I've never understood this logic. Sure, we could see those two starts as outliers, but if he occasionally has horrendous starts against good teams, I don't think we can ignore those starts when evaluating him.

Here's an example...
Felix Pena has an ERA of 4.82 in 89.2 IP
Homer Bailey (as a Royal) had an ERA of 4.80 in 90 IP. 

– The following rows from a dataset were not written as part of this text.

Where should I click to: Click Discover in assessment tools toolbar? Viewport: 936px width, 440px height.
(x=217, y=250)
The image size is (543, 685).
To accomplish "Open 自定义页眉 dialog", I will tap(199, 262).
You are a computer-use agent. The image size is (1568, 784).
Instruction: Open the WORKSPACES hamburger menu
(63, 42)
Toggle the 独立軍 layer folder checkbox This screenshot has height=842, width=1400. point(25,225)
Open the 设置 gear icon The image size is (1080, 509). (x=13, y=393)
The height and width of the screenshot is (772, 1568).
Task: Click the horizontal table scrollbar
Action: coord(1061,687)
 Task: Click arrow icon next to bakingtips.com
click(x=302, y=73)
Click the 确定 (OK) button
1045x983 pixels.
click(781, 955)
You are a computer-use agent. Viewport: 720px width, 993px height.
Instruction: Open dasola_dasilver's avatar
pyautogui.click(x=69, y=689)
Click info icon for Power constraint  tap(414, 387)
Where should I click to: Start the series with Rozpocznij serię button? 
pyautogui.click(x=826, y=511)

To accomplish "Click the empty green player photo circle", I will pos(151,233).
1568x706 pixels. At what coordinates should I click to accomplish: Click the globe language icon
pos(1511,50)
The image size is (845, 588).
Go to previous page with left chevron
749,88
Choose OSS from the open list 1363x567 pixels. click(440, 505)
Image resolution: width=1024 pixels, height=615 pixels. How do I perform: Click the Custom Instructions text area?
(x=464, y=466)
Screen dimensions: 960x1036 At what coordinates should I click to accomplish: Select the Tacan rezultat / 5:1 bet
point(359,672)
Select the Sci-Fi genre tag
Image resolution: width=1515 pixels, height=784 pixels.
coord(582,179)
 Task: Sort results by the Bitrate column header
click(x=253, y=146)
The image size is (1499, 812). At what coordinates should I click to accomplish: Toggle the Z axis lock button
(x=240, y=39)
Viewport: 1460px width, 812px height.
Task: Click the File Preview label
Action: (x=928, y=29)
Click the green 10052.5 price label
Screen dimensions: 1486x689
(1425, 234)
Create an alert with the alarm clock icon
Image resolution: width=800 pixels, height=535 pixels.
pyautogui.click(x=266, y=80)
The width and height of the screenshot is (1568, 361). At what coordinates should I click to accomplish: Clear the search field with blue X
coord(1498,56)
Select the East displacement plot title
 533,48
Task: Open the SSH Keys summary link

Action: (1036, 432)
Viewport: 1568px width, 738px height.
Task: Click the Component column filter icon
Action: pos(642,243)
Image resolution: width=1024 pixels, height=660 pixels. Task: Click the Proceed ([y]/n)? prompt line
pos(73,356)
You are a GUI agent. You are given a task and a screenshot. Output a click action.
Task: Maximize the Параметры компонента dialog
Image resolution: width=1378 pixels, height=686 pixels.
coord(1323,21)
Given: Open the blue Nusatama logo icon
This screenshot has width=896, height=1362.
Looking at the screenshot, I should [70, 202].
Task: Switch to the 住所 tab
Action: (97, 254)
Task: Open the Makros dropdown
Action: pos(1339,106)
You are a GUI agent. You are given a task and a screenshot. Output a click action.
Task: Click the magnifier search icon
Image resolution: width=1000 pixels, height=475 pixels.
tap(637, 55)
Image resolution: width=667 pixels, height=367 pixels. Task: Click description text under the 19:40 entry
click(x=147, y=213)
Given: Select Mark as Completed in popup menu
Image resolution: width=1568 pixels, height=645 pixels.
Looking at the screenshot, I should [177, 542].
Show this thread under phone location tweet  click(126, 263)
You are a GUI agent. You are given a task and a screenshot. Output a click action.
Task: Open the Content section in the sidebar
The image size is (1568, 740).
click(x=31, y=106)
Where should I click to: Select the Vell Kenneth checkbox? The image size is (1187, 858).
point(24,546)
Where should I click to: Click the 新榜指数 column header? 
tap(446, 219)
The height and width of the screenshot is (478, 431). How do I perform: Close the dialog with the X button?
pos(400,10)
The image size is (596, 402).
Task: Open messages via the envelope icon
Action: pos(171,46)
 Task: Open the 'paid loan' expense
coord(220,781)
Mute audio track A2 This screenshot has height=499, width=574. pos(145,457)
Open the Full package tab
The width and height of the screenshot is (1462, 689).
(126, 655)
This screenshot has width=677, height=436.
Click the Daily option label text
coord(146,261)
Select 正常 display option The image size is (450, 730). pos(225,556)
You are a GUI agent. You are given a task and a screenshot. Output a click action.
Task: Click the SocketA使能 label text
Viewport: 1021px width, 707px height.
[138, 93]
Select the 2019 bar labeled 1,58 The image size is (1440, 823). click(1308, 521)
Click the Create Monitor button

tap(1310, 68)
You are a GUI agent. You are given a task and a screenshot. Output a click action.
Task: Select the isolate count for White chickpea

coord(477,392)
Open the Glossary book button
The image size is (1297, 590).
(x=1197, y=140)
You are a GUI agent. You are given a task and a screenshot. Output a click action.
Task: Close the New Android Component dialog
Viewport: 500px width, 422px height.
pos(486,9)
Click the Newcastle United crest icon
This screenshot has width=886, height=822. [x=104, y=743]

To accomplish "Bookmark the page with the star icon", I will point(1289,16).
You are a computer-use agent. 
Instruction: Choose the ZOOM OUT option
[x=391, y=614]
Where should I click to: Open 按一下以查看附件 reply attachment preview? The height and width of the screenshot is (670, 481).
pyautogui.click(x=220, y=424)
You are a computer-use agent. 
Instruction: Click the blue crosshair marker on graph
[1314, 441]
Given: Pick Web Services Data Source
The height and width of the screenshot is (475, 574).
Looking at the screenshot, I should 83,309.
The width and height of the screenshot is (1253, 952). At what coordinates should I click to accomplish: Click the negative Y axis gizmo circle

About as identical as you could be - if Pena had one more out, they would be even.

Pena?
He allowed 3 ER or fewer in 15 'starts' - as best as could be defined, given his pairing with an opener and relatively short leash.
He allowed 4 ER twice, and allowed 7 ER and 8 ER in two games. 
Overall, very broadly, that's 15 good 'starts' vs. four bad appearances. 

Bailey?
He allowed 3 ER or fewer in 11 starts.
And then 4 or 5 ER in 6 starts, and then finally 7 ER in another start.
Overall, again, broadly, that's 11 'good starts' compared to seven poor starts.

Four less good 'starts', three more poor starts.
But the result is an almost identical ERA to innings pitched for both pitchers, even though Pena has been quite a bit more consistent.
Obviously, this can be nitpicked with consideration to innings pitched per appearance, using an opener, etc., but again, I wasn't trying to make a very specific point with Pena. Just simply stating that in 17 of 19 'starts', he's pitched pretty well. Bailey, with virtually identical ERA and IP, is short by a few, because he's consistently 'worse'.

It's not so much that I'm using those two games as outliers, just simply showing how much two games can inflate an ERA.